Cannabis strains (called chemovars) have varying amounts of many different cannabinoids and hemp has mostly CBD and much less, and almost no discernable, THC. So medicating with cannabis or hemp is like boosting the body’s ECS, a system associated with physiologic health and wellbeing.

Currently

So we started the early 20th century knowing cannabis worked but not how it worked and it was in most every pharmaceutical preparation until 1938. Then the government said forget the anecdotal evidence of 5000 years of use, and made cannabis something that made you “stoned, lazy, addicted, violent, mentally impaired for life, or mentally disturbed,” despite the large amount of research to the contrary. Finally, the science tells us that we have an endocannabinoid system in our bodies that often needs help, as it is the guardian of our nervous system and regulates the neurobiology of our pain and ability of the body to maintain balance (homeostasis).
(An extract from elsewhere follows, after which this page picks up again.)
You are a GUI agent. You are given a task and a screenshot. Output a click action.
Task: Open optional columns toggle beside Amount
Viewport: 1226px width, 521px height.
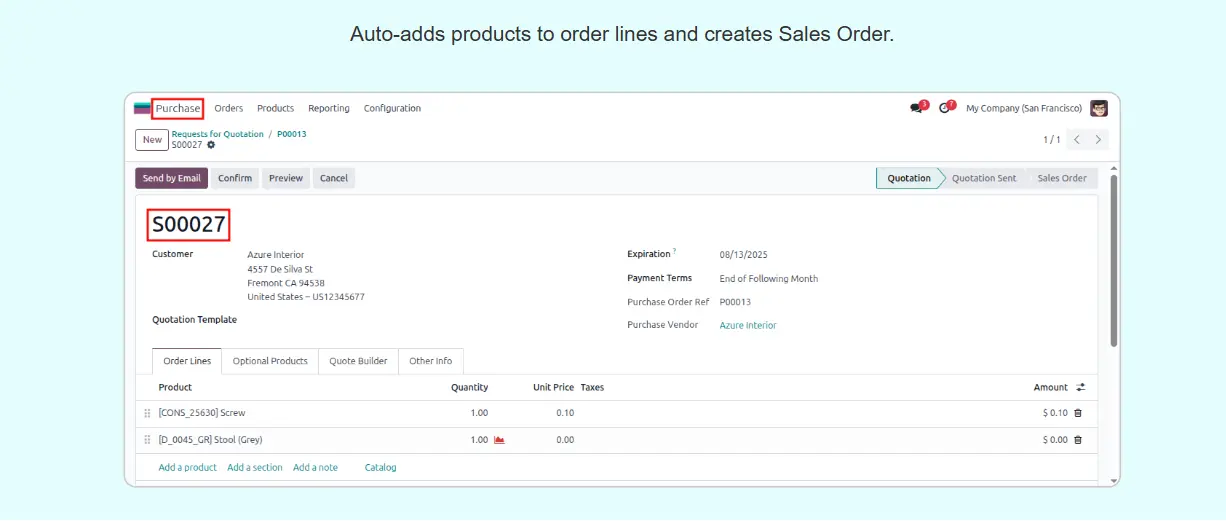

We now know that some of us have had damage, from the environment we have encountered to our ECS, and can’t regulate the environment as easily. This is due in part to toxins severely damaging our guts and immune system. Often overwhelming emotional traumas can’t be forgotten that create pathways or “loops” in some people’s brains and can continually cause anxiety and PTSD, possibly because some vulnerability genetically in their endocannabinoid system. We finally have the legal right to do research in the United States.8

We know now that using cannabinoids from plants, such as cannabis and hemp, are easily available and grown, and don’t need a billion dollar process and justification for us to take, (such as a pharmaceutical drug needs). They help us repair and enhance our ECS and are safe and effective.

What's next?

So why is it that not all medical and pharmacy schools are teaching the endocannabinoid system, and current data says most medical schools don’t teach it. Nor is it taught in high school and college biology? 9 Good question, and hopefully the next couple years will show that we are all more educated about our bodies and how to keep our endocannabinoid system safe and working. Also its hopeful that we will all have the right to use a little help when needed from organic, biodynamic plant sourced medicine that has helped us for 5000 years.